また経営者自身の子供が社内で働いており、その他の親族や従業員に会社を引き継がせる場合なども、株式の分散や親族間での揉め事の発端になる恐れがあり、頭を悩ませているという相談も多く寄せられます。
税制面について不安がある
税制面では専門性を求められことも多く、不安を抱いている経営者も多いようです。
自社株を後継者に譲渡する場合に気になるのは相続税や贈与税などの税金面についてです。自社株の評価額が高い場合は多額の税金を納めなければならない可能性があります。
節税においては平成30年度の税制改正で、事業承継税制に対する特例措置が誕生しました。この特例措置の対象は原則、上場会社に該当しない中小企業者が対象になっているため有効に活用していきましょう。
事業承継の相談先6選 それぞれの特徴もご紹介
M&A仲介業者・M&Aコンサルティング会社
M&A仲介業者とM&Aコンサルティング会社の違いはほとんどありませんが、M&A仲介業者は主にM&Aのみを取り扱っているのに対し、M&Aコンサルティング会社はM&Aの他にもコンサルティングサービスを行っていることが多く、より手厚いサポートが期待できます。
メリット:M&A仲介業者・M&Aコンサルティング会社
メリットはM&Aの実績が豊富でこれまでの事例からノウハウが社内に蓄積されているという点です。
M&Aに関して最新の情報にも精通しており、事業内容に関して理解を深めた上で最適な候補先を探してくれます。
また親族や従業員に後継者がおらず、M&Aによって会社を売却しようと考えている場合では、M&A仲介業者やM&Aコンサルティング会社に相談することは最も有効な方法です。
職業柄、幅広いネットワークを構築していることも強みの一つであり、多くの候補の中からM&Aの相手先を探し出し、交渉、その先の手続きに至るまで幅広くサポートしてもらえます。
デメリット:M&A仲介業者・M&Aコンサルティング会社
公的機関のサービスを利用するときと比べるとM&A仲介業者やM&Aコンサルティング会社に支払う報酬が発生することです。
M&Aにおける報酬はその企業の規模によっても異なります。そのため高額になるケースもあれば比較的低額で収まるケースもあります。
事業引継ぎ支援センター
事業引継ぎ支援センターは、経済産業省がその地域の中小企業支援機構等に業務を委託する形で相談窓口を設けている、行政が運営する支援機関です。
メリット:事業引継ぎ支援センター
事業引継ぎ支援センターは行政が運営する公的な支援機関であるため、公平な立場から意見や提案をしてもらいやすい点がメリットの一つです。

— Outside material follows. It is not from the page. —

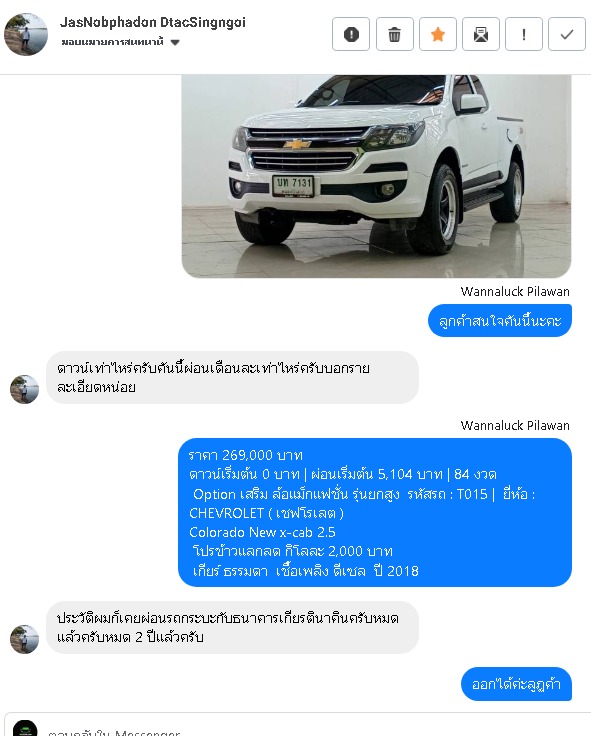The image size is (591, 736).
Task: Open the assign conversation label under the name
Action: point(112,42)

また無料で相談できるので気軽に相談できます。相談窓口も全国47都道府県それぞれに設置されているので、国内であれば基本どこにいても相談できる点も魅力の一つです。
デメリット:事業引継ぎ支援センター
M&A実績という面でいうと民間のM&A仲介業者やM&Aコンサルティング会社よりも劣るため、M&Aに関してのサポートは民間に比べると手薄になる傾向があります。
実際に2017年のM&A件数は3050件であるのに対し、事業支援センターで取り扱ったM&A支援件数は687件です。

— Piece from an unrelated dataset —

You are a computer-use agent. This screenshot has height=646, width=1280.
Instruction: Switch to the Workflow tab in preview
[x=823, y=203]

また基本的に相談は無料ですが登録期間の支援や士業の支援を受ける場合は最終的に報酬を支払わなければならない場合があり、そこに関しては注意が必要です。
金融機関
取引先の金融機関でも事業承継の相談に対応している場合があります。また中には事業承継を専門で対応する窓口を設置している金融機関もあります。

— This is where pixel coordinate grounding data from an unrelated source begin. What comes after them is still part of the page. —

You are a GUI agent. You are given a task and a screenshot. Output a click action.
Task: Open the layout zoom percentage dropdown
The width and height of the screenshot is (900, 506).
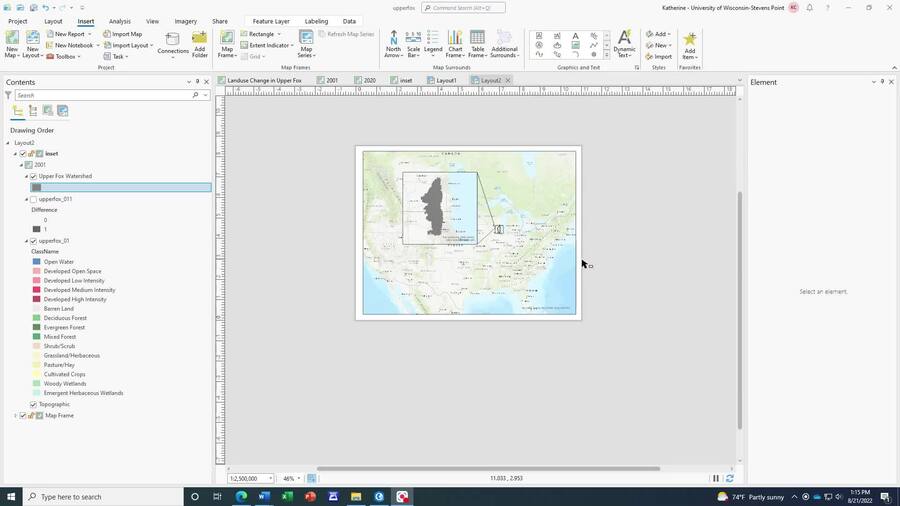(x=299, y=479)
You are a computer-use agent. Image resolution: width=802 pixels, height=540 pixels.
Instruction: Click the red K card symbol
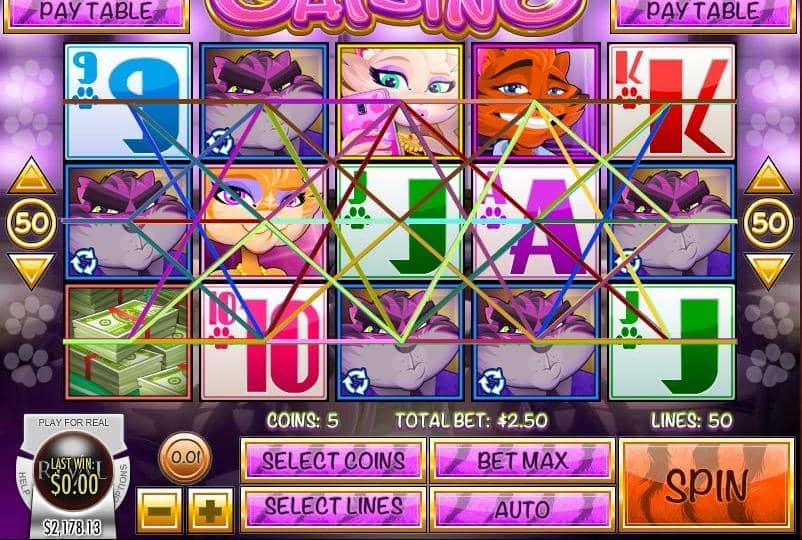point(672,101)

金融機関によっては事業承継セミナーなどを開催していることもあるので活用してみるのも良いかもしれません。
メリット:金融機関
金融機関のメリットとしてはなんと言っても長年の付き合いで培った信頼による相談のしやすさでしょう。
また初めから会社のことを深く理解している場合が多いためスムーズに話を進めることができます。
M&A全般の専門性が高く地域内や県内など一定の地域においてのネットワークや情報には圧倒的に強い点も魅力の一つです。
デメリット:金融機関
金融機関は地域でのネットワークには強い反面、県外でのネットワークは希薄である傾向があります。そのため事業承継先の選択肢が絞られてしまうといった恐れがあります。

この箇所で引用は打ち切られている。